# Today's shipment



## Fatmandu (Mar 18, 2008)

Sitting in the garage this a.m. smoking the very last, this time I checked....TAT P, the man in the truck pulls into the driveway....ARE YOU READY FROM SOME FOOTBALL???

I do hope these pix are CLEARER...(La Rikky's, I think you kno the rest)


----------



## Paint (Mar 1, 2008)

Holy Moly Fj that is one kick a$$ haul wish you lived closer i would come over and mooch off your stash!!!Nice pick up !!


----------



## houdini-cl (May 23, 2008)

Yeah baby!


----------



## GolfNut (Jun 29, 2008)

Awesome haul FJ!! Great sticks to take to the range today and get ready for tomorrow mornings golf game!!


----------



## sofaman (Jun 20, 2007)

Very nice, You should like the Tat P's they are my favorite everydays!!!


----------



## DOZER (Sep 30, 2007)

Awesome haul!!!


----------



## Fatmandu (Mar 18, 2008)

sofaman said:


> Very nice, You should like the Tat P's they are my favorite everydays!!!

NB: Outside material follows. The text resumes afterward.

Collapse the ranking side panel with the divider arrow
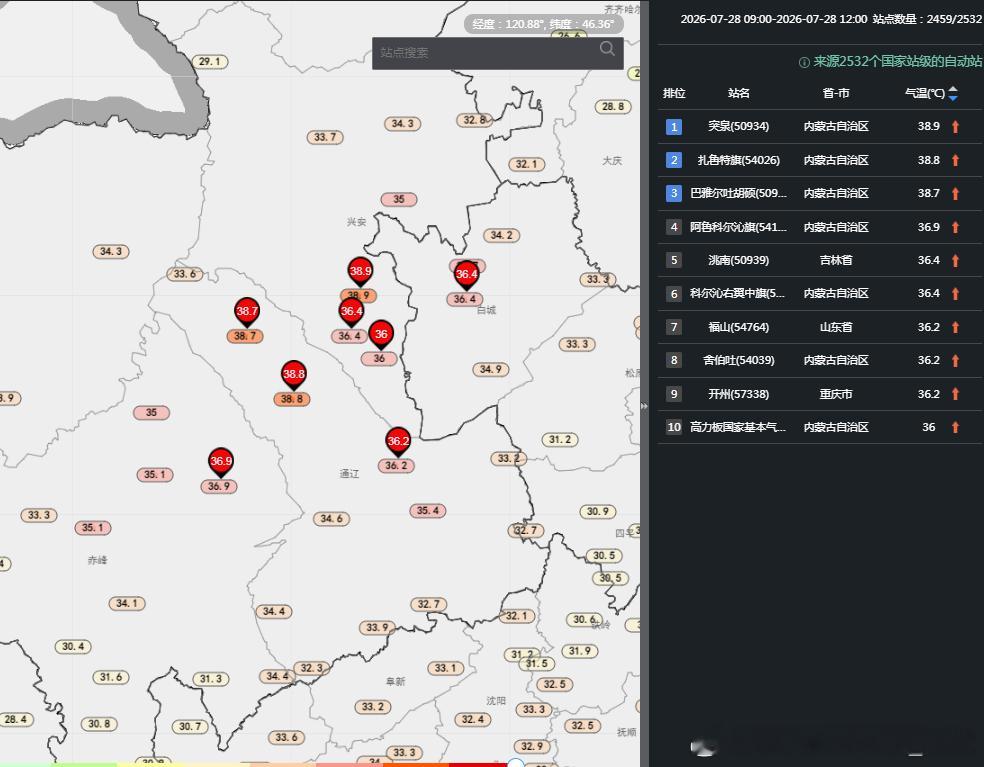This screenshot has height=767, width=984. 644,406
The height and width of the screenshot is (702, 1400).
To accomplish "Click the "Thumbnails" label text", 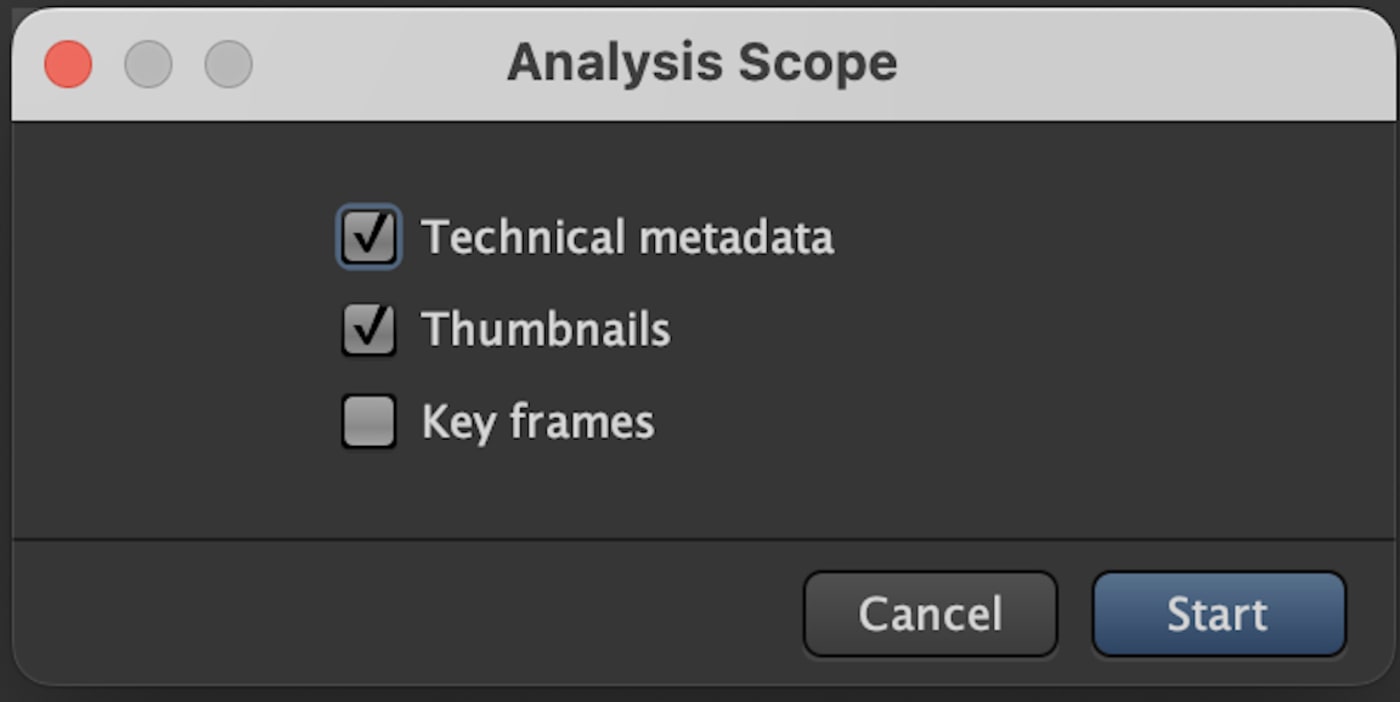I will coord(546,330).
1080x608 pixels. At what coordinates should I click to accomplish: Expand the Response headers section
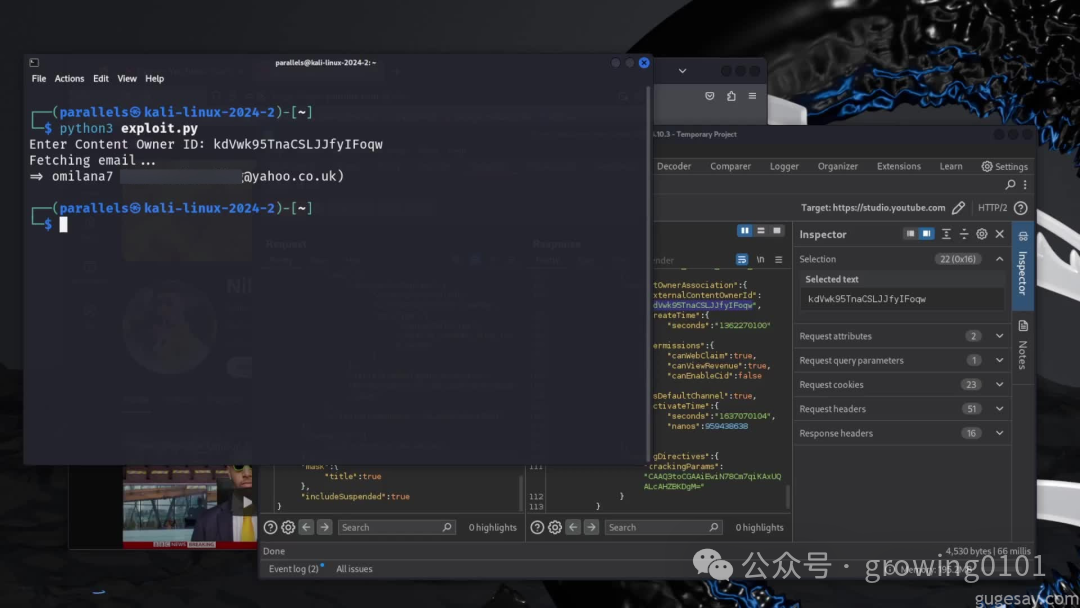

Ditto, 'bout the only boxes that I buy. They do go so quickly! Been on the Churchill kick bad lately as I'm hit the golf course/range 4-5 times a week. the longer ones work out fine. Then at the evening, I sit my FATMAN in the lazy boy and take my time. SIZE DOES MATTER!


----------



## DBCcigar (Apr 24, 2008)

AWESOME!

GO *DAWGS*!


----------



## happy1 (Jun 29, 2007)

sweet!!


----------



## eggwhites (Apr 20, 2008)

Those Tat's look good. When I get some more cash I need to buy them.


----------



## m69c44 (Nov 5, 2007)

Awesome


----------



## howland1998 (Dec 17, 2007)

Some of my favs!!!


----------



## karmaz00 (Dec 5, 2007)

nice one


----------



## tobacmon (May 17, 2007)

Swaaeeeeet there F J---some nice selection of cegars right there!


----------



## LkyLindy (Feb 1, 2008)

Tats Fats fo sho


----------



## chinomalo (Feb 25, 2008)

Nice seleccion there FJ..

I love bombing myself too..


----------



## SmoknTaz (Jun 18, 2008)

I'm sure I'm not the only one that feels this way. You $uckTatmandu. :lol:


----------



## azpostal (Jul 12, 2008)

Awesome haul


----------



## Scoop (Sep 20, 2007)

Gotta love delivery days!!!!!!!


----------



## Fatmandu (Mar 18, 2008)

SmoknTaz said:


> I'm sure I'm not the only one that feels this way. You $uckTatmandu. :lol:


I kno!!!


----------



## EKGOTSKILLZZ (Jun 17, 2008)

very nice


----------



## big04deuce (May 16, 2008)

Pretty sweet pick up FJ!!!


----------



## cboor001 (Aug 6, 2008)

Nice Fatman... very nice


----------



## ngetal (Jul 6, 2008)

looks tasty! enjoy....


----------



## Armenian (Jun 9, 2008)

Good stuff... go Mets!


----------



## zion698 (Jul 13, 2007)

The pics are clear enough .... great pickup.


----------



## dravensghost (Sep 21, 2007)

ooh 
muy bueno
i like your style!


----------



## MikeGates (Aug 22, 2008)

Great pick up! Enjoy!


----------



## amateurke (Mar 28, 2008)

Nice pick up Fatman!! You my man has a great taste!!


----------



## doblemaduro (Jun 24, 2007)

Hey Mets Fan....what's up with the date on the picture?


----------



## Paint (Mar 1, 2008)

How about them Crimson Tide!!!!Roll on BAMA!!!


----------



## MaduroSmoke (Sep 21, 2008)

nice pickup i hope to pick up that many soon for myself aswell


----------



## Dan-cl (Sep 16, 2008)

wow what a haul those look amazing all of them look great , enjoy


----------



## mhlatke (Oct 13, 2007)

Nice pick-ups!


----------



## KaiSQ (Aug 4, 2008)

Nice pick up. I know those will be enjoyed.


----------